• **Work to do**: Copy out the text lines of every entry below word for word, leaving out the pictures.

• **Records to use**:
================================

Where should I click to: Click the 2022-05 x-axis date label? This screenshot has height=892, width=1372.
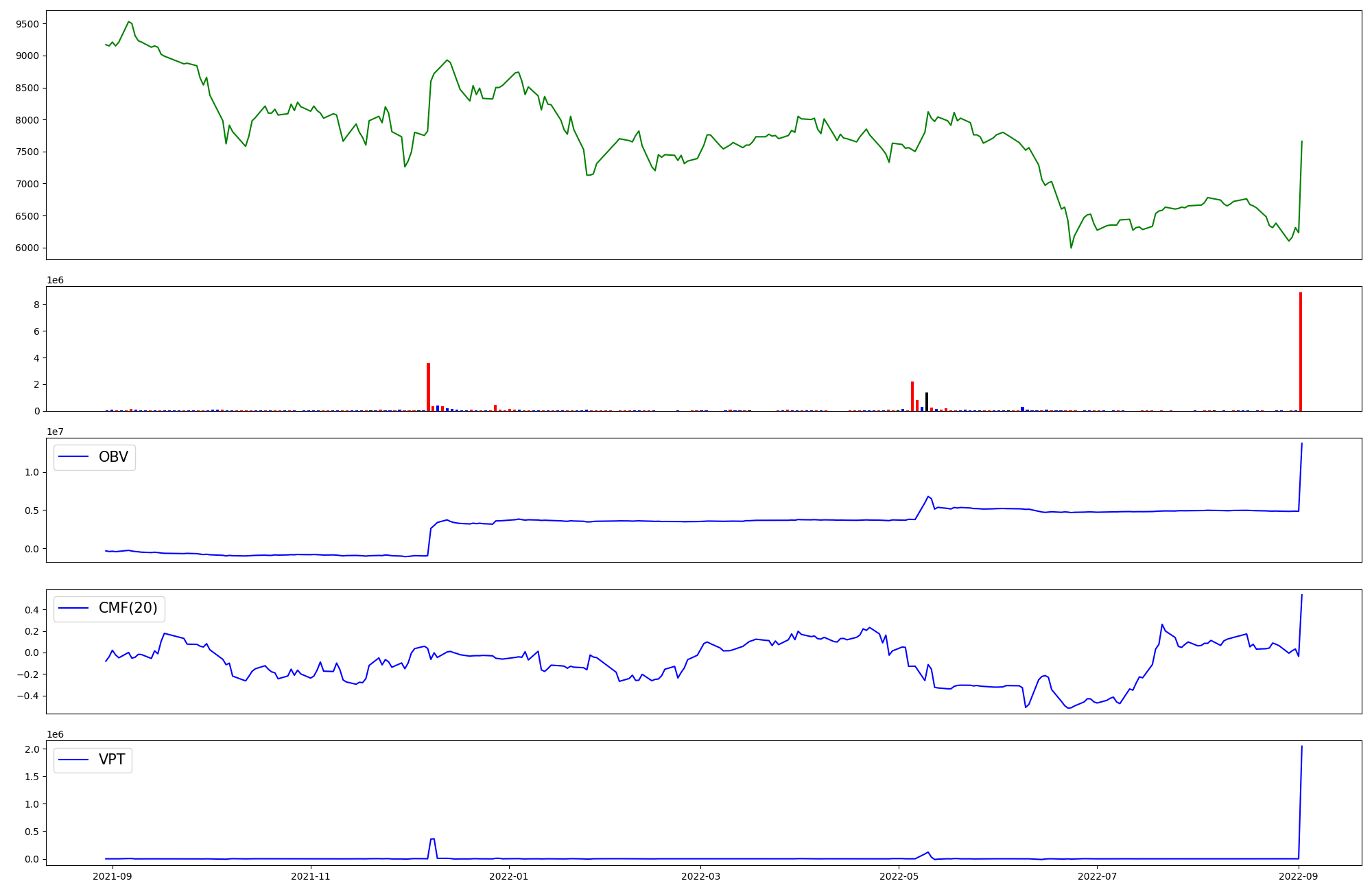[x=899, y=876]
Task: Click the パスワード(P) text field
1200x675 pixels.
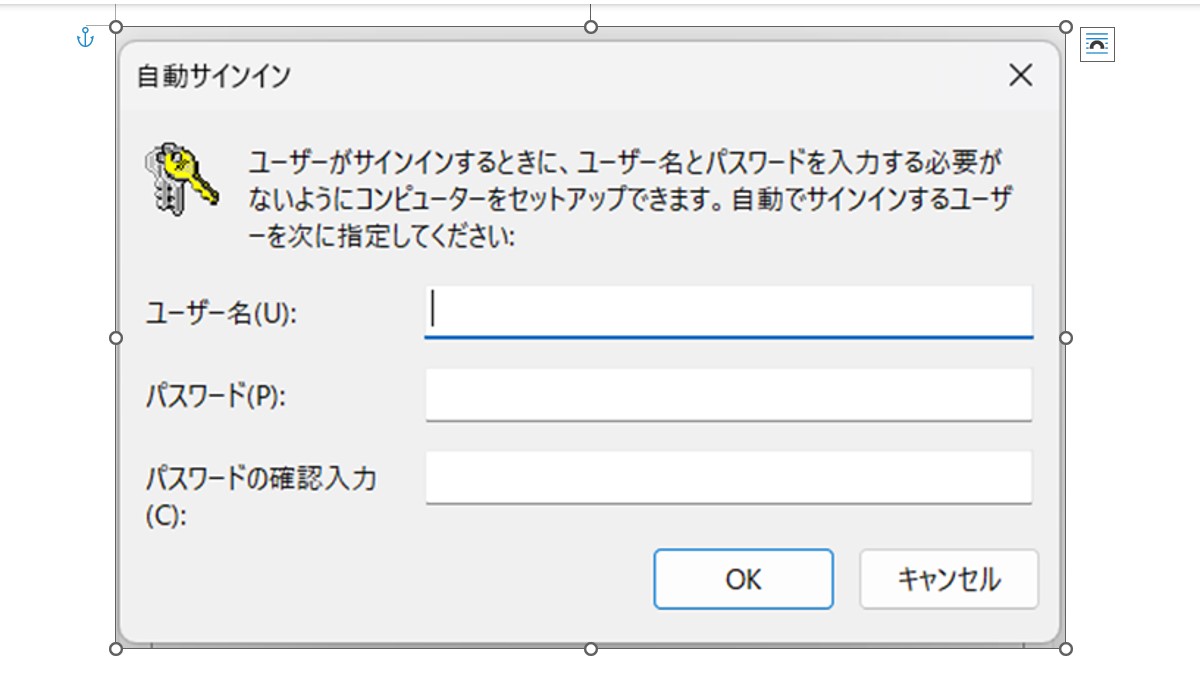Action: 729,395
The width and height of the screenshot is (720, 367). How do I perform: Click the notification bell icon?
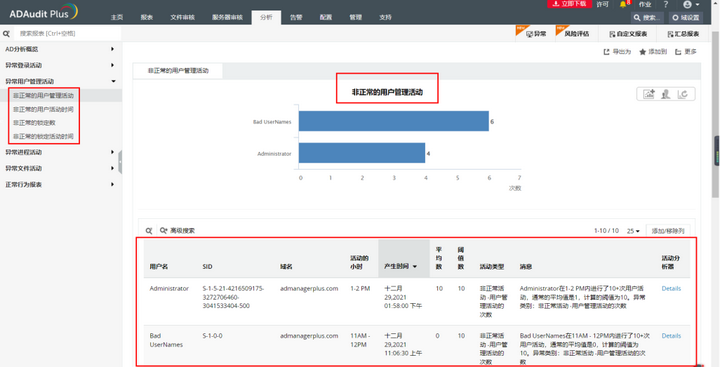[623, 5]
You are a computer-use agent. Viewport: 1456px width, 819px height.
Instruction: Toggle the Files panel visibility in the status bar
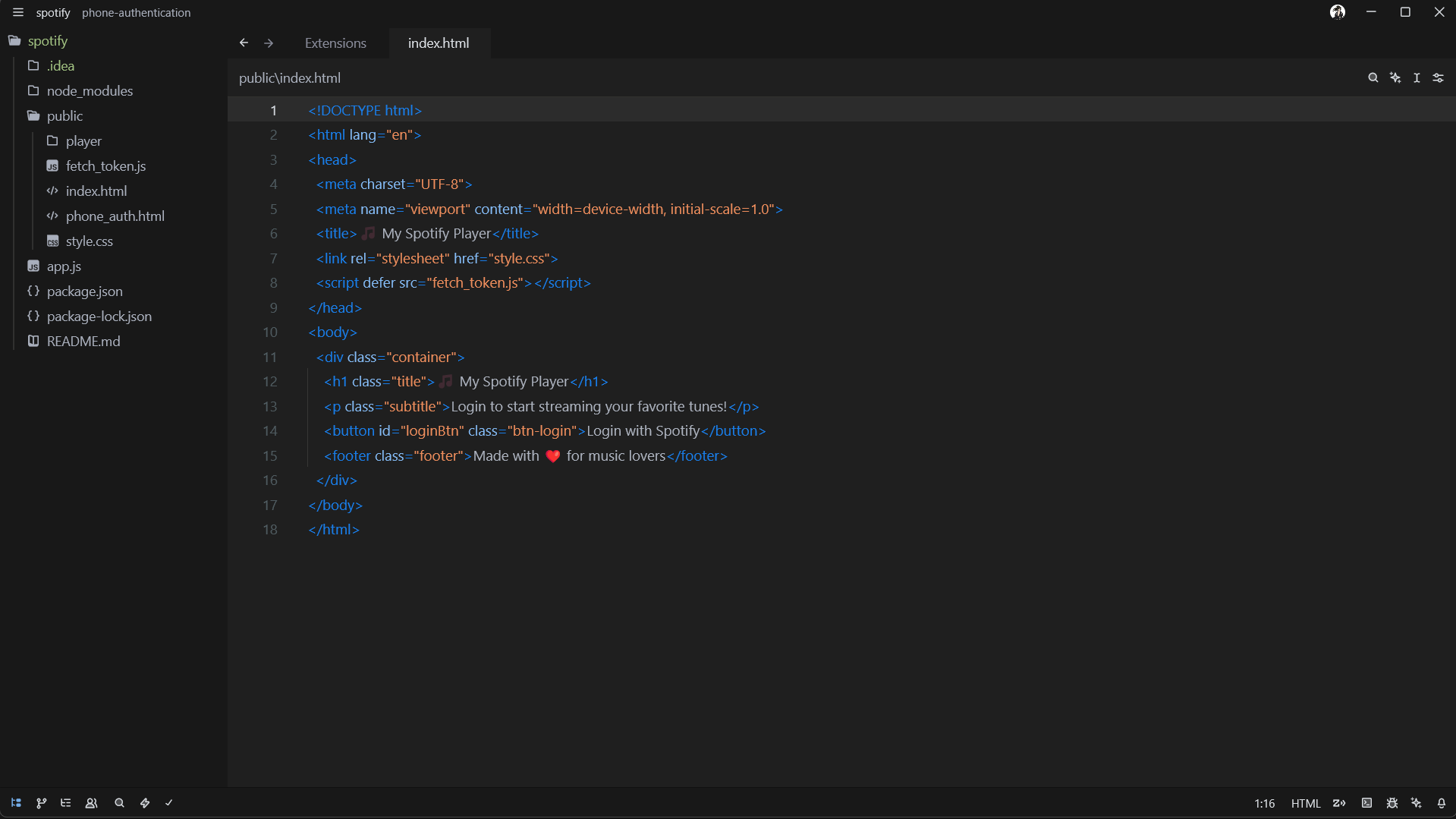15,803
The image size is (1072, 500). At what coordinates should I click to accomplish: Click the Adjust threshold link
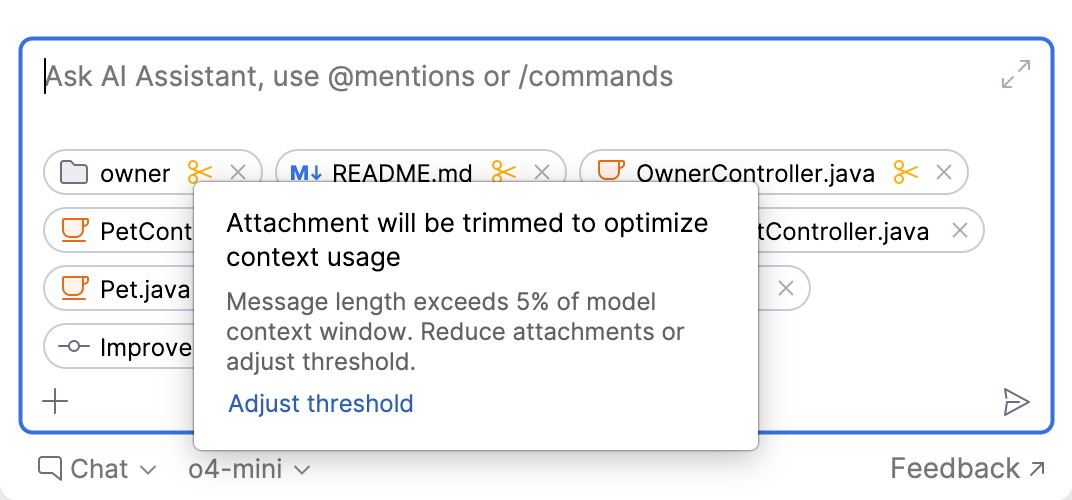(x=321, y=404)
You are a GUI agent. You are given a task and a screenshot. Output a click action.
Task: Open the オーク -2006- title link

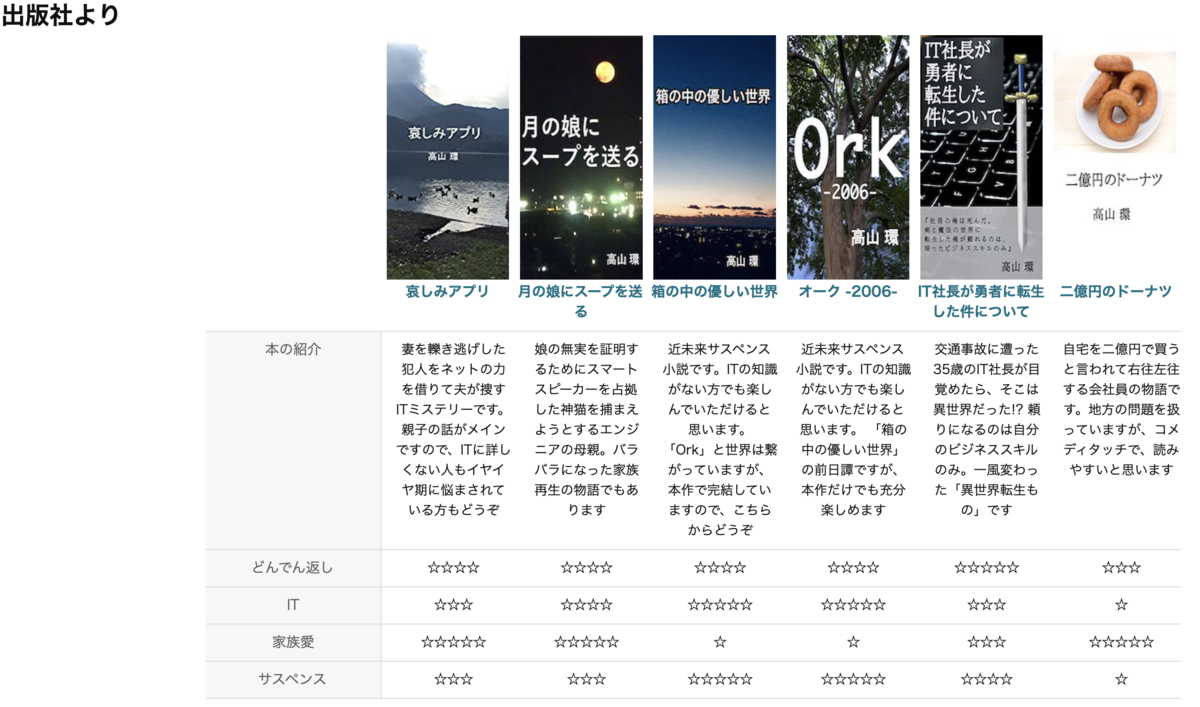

================================

• **Result of the exercise**:
Where should I click to: Click the 2022-05 x-axis date label? This screenshot has height=892, width=1372.
[x=899, y=876]
Task: Click the パスワード(P) text field
1200x675 pixels.
Action: 729,395
The width and height of the screenshot is (720, 367). How do I perform: Click the notification bell icon?
[623, 5]
You are a computer-use agent. Viewport: 1456px width, 819px height.
Instruction: Toggle the Files panel visibility in the status bar
15,803
The image size is (1072, 500). At what coordinates should I click to accomplish: Click the Adjust threshold link
(x=321, y=404)
You are a GUI agent. You are given a task and a screenshot. Output a click action.
Task: Open the オーク -2006- title link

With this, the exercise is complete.